Three government ministers were recently ordered by Vice President Joyce Mujuru to return agricultural equipment they allegedly seized from a formerly lucrative horticultural estate in the eastern part of the country. The list included tractors, trucks, a combine harvester and irrigation equipment. The estate, Kondozi Farm, used to earn the country millions in foreign exchange.

A further exploitable loophole in the land-reform programme is that all new commercial farmers are entitled to loans at 20 percent interest, while the market rate is 700 percent. Some have been accused of using bank financing for non-farming purposes. Last year the official Herald newspaper quoted Mujuru as warning that "all beneficiaries of land reform found under-utilising their farms are saboteurs who should lose those properties".

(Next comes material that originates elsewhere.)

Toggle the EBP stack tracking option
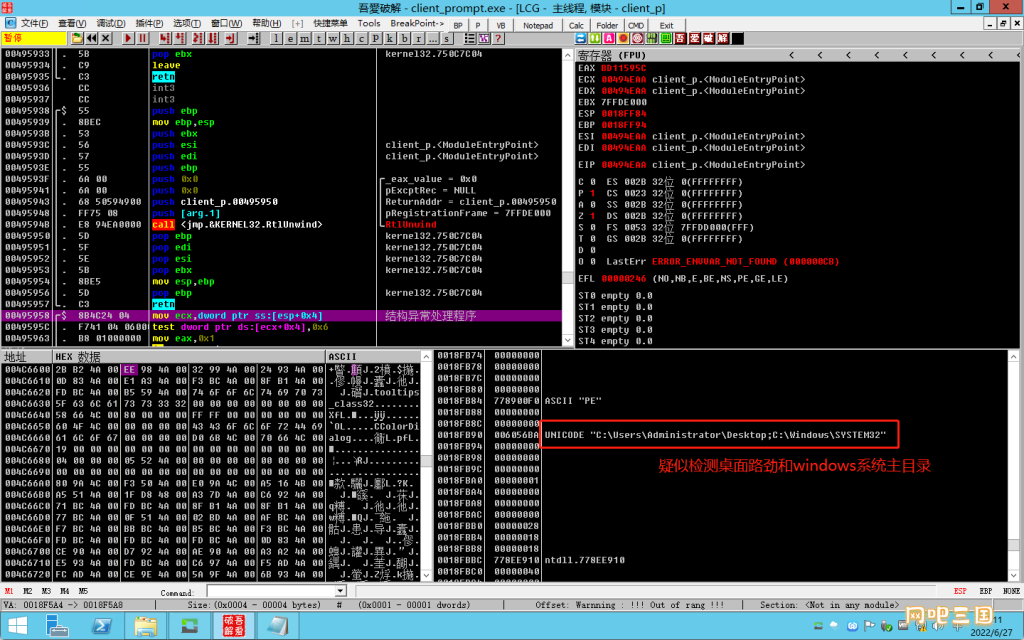Screen dimensions: 1024x640 coord(985,591)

According to Neil Wright, chief economist of the Commercial Farmers Union, commercial agricultural production has fallen by between 60 and 70 percent since the land redistribution exercise began in 2000. The beef sector has been the hardest hit, with the commercial herd reduced from 1.2 million cattle per year to just 150,000, and milk production dropping from 180 million litres to 95 million.

The government has deployed soldiers to monitor the operations of the newly resettled small-scale farmers to ensure that they use the land effectively. Under this scheme, army personnel oversee the production and sale of maize, but the campaign has reportedly been less successful than was hoped.

Robert Mpofu, a subsistence farmer in Seke, just outside Harare, has won awards for his farming skill, and feels that he should have been a beneficiary of land reform.

"I applied for a farm, which I was awarded by the government, but when I had just settled in, a senior government official ordered me off the farm," he told IRIN. He has since returned to his communal area.